(GIVEN INSTRUCTION) Quote the items below from the line with "herunterladen (667, 295)" up to and including the line with "荣誉资质 (434, 159)", keeping each line as it stands.

═══ INFORMATION SUPPLIED

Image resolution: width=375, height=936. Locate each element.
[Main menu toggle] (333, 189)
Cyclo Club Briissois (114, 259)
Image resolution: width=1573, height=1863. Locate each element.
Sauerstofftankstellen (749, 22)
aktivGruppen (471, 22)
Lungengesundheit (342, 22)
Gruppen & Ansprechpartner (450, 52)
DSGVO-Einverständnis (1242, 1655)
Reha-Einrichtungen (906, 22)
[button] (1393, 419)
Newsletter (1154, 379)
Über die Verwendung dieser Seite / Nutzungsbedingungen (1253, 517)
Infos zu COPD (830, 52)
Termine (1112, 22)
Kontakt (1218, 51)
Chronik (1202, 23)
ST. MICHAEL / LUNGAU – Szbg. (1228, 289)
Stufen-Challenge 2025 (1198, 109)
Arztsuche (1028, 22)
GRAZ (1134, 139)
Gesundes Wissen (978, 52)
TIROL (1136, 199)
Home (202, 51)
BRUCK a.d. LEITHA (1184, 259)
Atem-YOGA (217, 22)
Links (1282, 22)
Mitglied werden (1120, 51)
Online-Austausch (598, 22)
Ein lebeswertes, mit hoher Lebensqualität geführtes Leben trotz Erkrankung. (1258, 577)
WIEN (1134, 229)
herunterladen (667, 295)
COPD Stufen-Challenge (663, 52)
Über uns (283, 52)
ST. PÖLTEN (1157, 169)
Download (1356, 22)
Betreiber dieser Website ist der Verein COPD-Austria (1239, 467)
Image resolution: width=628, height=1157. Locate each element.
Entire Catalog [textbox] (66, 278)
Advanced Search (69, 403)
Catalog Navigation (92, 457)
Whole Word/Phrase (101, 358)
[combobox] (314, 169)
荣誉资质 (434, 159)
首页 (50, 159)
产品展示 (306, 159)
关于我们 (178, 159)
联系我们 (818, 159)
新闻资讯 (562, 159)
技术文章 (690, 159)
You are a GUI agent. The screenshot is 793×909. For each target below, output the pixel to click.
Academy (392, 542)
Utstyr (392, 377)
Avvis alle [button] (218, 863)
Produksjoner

══════

(ANSWER FOR THE TASK)
herunterladen (667, 295)
COPD Stufen-Challenge (663, 52)
Über uns (283, 52)
ST. PÖLTEN (1157, 169)
Download (1356, 22)
Betreiber dieser Website ist der Verein COPD-Austria (1239, 467)
Image resolution: width=628, height=1157. Locate each element.
Entire Catalog [textbox] (66, 278)
Advanced Search (69, 403)
Catalog Navigation (92, 457)
Whole Word/Phrase (101, 358)
[combobox] (314, 169)
荣誉资质 (434, 159)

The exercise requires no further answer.